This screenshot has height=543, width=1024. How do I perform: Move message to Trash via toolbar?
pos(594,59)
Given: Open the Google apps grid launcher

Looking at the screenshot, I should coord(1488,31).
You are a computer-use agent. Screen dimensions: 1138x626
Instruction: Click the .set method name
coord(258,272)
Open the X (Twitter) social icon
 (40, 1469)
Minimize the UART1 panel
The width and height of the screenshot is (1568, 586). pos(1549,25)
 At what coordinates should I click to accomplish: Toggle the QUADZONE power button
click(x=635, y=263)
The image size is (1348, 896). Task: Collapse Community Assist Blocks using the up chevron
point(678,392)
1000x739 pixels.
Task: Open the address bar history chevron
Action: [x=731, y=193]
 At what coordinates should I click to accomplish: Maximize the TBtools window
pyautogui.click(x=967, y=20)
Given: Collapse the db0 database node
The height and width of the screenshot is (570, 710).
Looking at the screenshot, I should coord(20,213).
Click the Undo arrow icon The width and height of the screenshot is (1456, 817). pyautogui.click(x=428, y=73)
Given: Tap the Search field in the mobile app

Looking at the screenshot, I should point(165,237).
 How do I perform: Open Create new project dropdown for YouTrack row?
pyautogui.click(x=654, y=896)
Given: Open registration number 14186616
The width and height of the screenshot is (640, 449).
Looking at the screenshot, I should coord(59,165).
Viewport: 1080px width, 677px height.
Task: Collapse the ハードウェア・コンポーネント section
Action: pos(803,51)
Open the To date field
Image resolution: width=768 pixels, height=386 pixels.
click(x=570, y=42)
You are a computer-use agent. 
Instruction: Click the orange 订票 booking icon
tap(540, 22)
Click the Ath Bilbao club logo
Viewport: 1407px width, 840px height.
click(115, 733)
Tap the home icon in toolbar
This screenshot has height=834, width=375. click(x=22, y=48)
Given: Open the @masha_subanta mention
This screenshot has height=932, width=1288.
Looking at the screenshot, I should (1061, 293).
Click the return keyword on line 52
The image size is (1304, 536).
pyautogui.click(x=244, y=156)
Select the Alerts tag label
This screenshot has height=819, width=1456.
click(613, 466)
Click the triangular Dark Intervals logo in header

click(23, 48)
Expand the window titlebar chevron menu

━━━

» **Activity**
Your answer should be one number: how many lines of the listing include the word "agent".

» **Written solution**
2